Jaques-Louis David (A morte de Sócrates - 1787)
“
Não sei atenienses, que influência exerceram meus acusadores em vosso espírito; a mim próprio, quase me fizeram esquecer quem eu sou, tal a força de persuasão de sua eloqüência. Verdade, porém a bem dizer, não proferiram nenhuma. Uma, sobretudo, me assombrou das muitas ‘acusações falsas’ que disseram sem fundamento: a recomendação de cautela para não vos deixardes ‘iludir’ pelo orador formidável que sou. Com efeito, não se envergonharem de me haver eu de desmentir prontamente com os fatos, aos mostrar-me um orador nada formidável, eis o que me pareceu o maior de seus descaramentos, salvo se essa gente chama formidável a quem diz a verdade; se é o que entendem, eu cá admitiria que, em contraste com eles, sou um orador.” (
Apologia à Sócrates, Platão)
Como continuação, em assunto, do texto anterior, veio a bem calhar esse trecho da obra de Platão que mostra Sócrates diante de um tribunal, sendo acusado de perverter a juventude ateniense e de cultuar deuses estranhos, contrários aos adorados em Atenas. O trecho que transcrevi é o início daquilo que seria a defesa do filósofo, que apesar de tão profunda e sincera, não conseguiu evitar sua condenação: morte pelo veneno cicuta.

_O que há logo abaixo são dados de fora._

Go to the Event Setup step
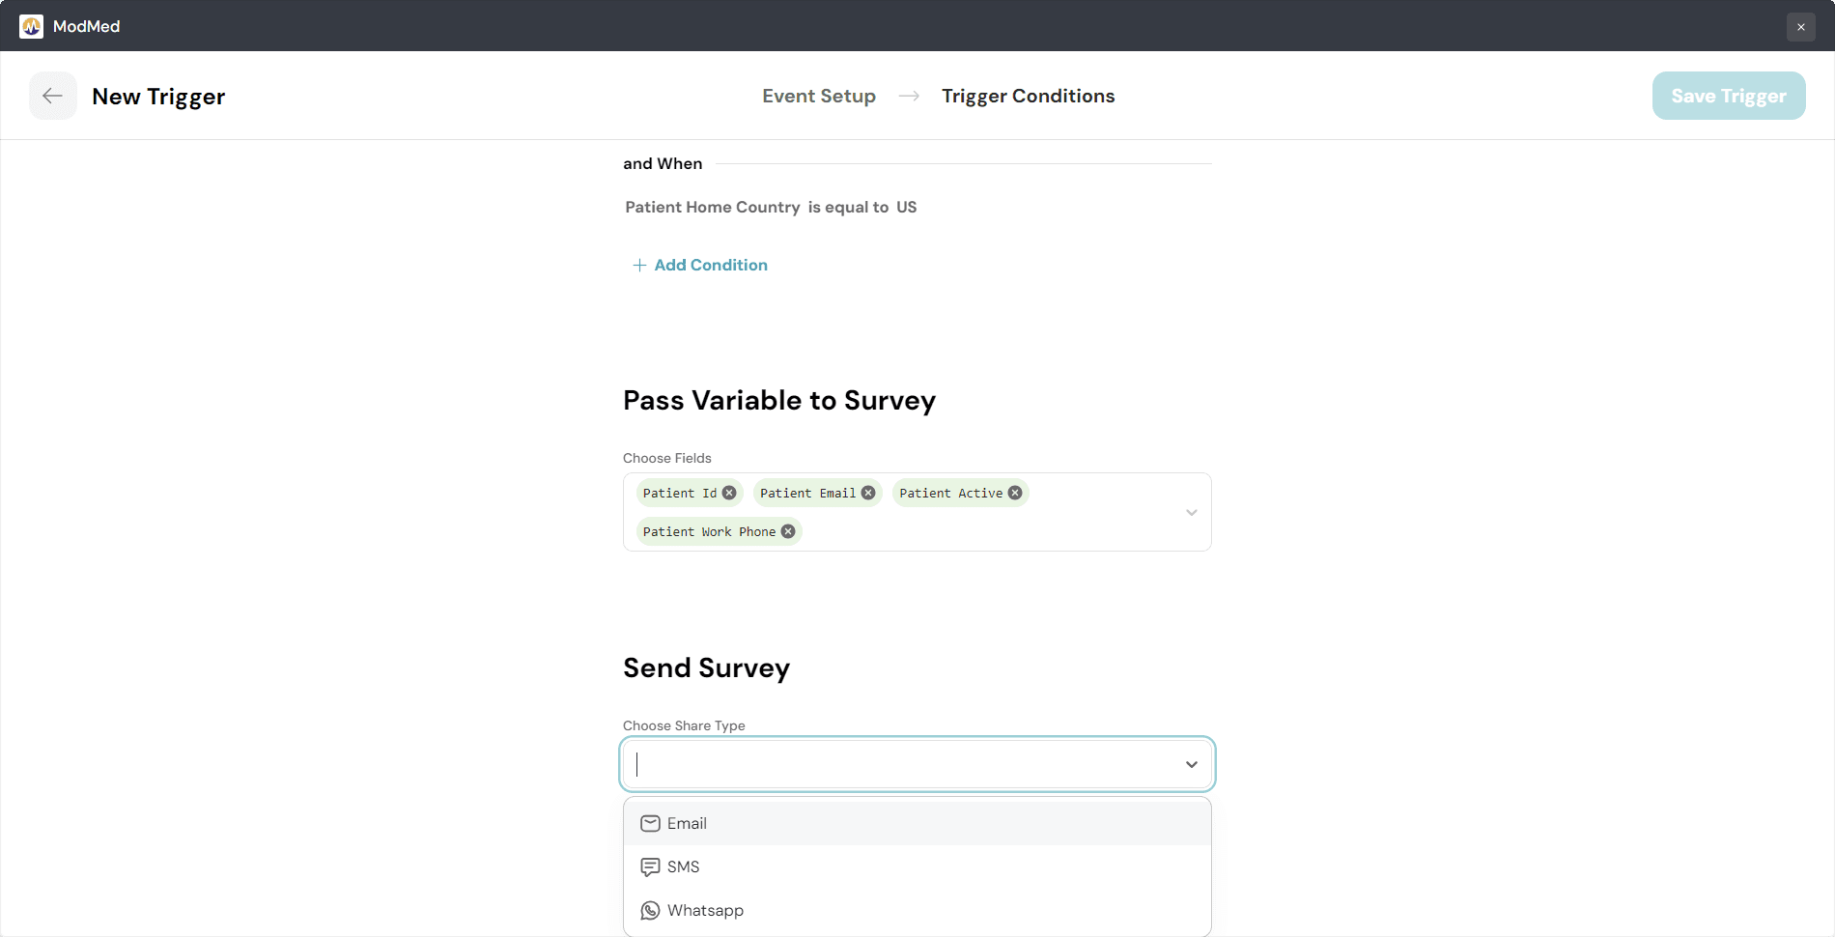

O que na verdade quero retratar com este novo texto é exatamente esta habilidade que alguns possuem de persuasão, que da forma como utilizam é indecente e muito pouco moral.
Recordo-me, para tanto, de algo que me ocorreu em maio passado, ocasião onde fui convocado a prestar contas de minha sexualidade diante dos ministros de minha ex-igreja: o ministro titular e o de jovens. Muitos que não passaram por essa inquisição talvez não saibam a dimensão desconcertante dessa situação, mas alguns bruxos e bruxinhas saberão do que se trata o que digo.

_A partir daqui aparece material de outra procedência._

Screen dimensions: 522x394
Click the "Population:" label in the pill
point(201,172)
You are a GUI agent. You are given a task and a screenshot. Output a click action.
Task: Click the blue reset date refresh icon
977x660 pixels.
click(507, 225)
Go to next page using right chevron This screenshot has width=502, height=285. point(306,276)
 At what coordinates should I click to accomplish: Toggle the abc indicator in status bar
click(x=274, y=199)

O que ocorreu naquele gabinete foi algo semelhante ao ocorrido a Sócrates: um réu acusado, dois inquisidores, e uma lista de pecados cometidos contra o vigente governo. Acusado de destruir famílias e de causar extremo sofrimento a uma igreja em seu centenário, este foi o cerne de seus jogos persuasivos. Durante algum tempo os inquisidores pintaram um quadro escatológico, culpando-me a ruína da PIBCI. E usando de sua eloqüência conseguiram me abalar, e fazer com que eu chorasse, o que os ingênuos pensaram ser minha consciência pensando.
Como afirmou Sócrates “a mim próprio, quase me fizeram esquecer quem sou tal força de persuasão de sua eloqüência”, eu também quase me esqueci da realidade ao imaginar um quadro ilusório que os sacerdotes criaram. Abro uma observação: se querem se sentir extremamente inferiores e o último dos hereges visitem esses gabinetes! Contudo, o que me manteve a sanidade foi a verdade. A verdade que o que ocorria não significava nada a não ser chantagem emocional e dogmática, além dos fatos serem em sua maioria, senão todos, exagerados.

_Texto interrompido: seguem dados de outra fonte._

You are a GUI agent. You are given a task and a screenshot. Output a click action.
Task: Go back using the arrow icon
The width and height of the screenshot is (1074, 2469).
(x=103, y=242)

Como se essas acusações não fossem o suficiente, passaram a acusar-me de persuadir outros, usando de argumentos filosóficos e teológicos, trazendo-os para minha visão. Ora, tal fato eu hei de desmentir, já que não se tratava de discursos eloqüentes para convencer leigos, mas de expor minha experiência, contudo, se mostrar uma verdade a todos é fazer uso da filosofia, sim, dela eu fiz uso!
Mesmo da forma como eu aqui resumi, esta história não poderia ser diferente da de Sócrates: fui convidado forçosamente a me desligar da comunidade religiosa, assim como Sócrates foi forçado a se matar. E por fim, nessa hora afirmava como o filósofo: “
Bem, é chegada a hora de partirmos, eu para a morte, vós para vida. Quem segue melhor rumo, se eu, se vós, é segredo para todos, menos para a divindade”. Cada um faça sua interpretação.
"Cada um faça sua interpretação." Sócrates
Sua frase carece de fontes. Até que prove o contrário, nenhum peso possui em si!